One thing, however, has not changed. The nuclear program of the Islamic Republic of Iran remains the paramount strategic concern preoccupying policymakers in Jerusalem. Israeli officials are united in their assessment that, despite the widening economic sanctions that have been levied to date against the Iranian regime by the United States and Europe, Iran’s nuclear development continues to both accelerate and mature. As a result, they say, Israel is likely to enter a zone of decision in late 2013 or early 2014 regarding next steps vis-à-vis the Islamic Republic—including, potentially, the use of force to neutralize its nuclear program.
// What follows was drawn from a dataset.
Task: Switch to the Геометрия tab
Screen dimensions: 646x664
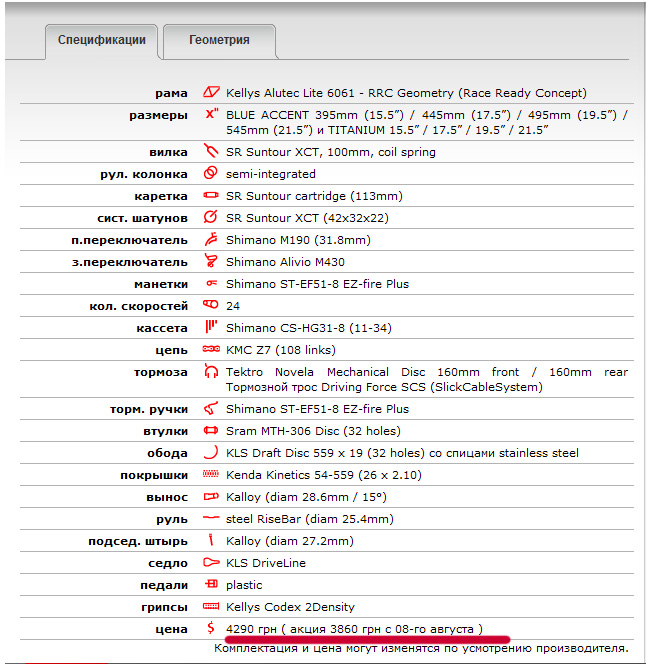Action: (219, 41)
Whether they do is very much a function of Western seriousness. The June election of Hassan Rouhani to the Iranian presidency has reconfigured the international political consensus over pressure on Iran, and made some sort of diplomatic engagement well-nigh inevitable. But the potential for progress on this front, Israeli officials believe, is limited, because Rouhani lacks the power necessary to affect real change on any of the three issues that could materially influence Iran’s relationship with the West: 1) Iran’s nuclear ambitions, 2) Iranian support for the Syrian regime, or 3) Iran’s support for Lebanon’s Hezbollah militia.
As a result, they insist, engagement with Iran, if and when it does occur, needs to be short, bounded, and conditioned upon real progress on the part of the Iranian regime. Otherwise, an open-ended negotiating process will provide additional time for the Islamic Republic to make progress on the nuclear front, with potentially devastating consequences.
Israel’s improved position is, by its nature, anything but permanent. Destabilizing developments, such as a further intensification of the current confrontation between Egypt’s government and Islamist forces, or increasingly widespread Syrian use of chemical weapons, could rapidly and adversely affect Israeli security. So could America’s eroding position in the region, which has called into question U.S. strategy in the region—and by extension, the durability of its partnerships with regional allies, Israel included.
Nevertheless, for the moment, Israel’s strategic situation is considerably better than at any time in the immediate past. That this is so is a testament to the combination of skill and luck with which Israel has managed to navigate the turmoil now wracking the region it inhabits, at least so far.
Ilan Berman is Vice President of the American Foreign Policy Council in Washington, DC. He has just returned from a fact-finding mission to Israel.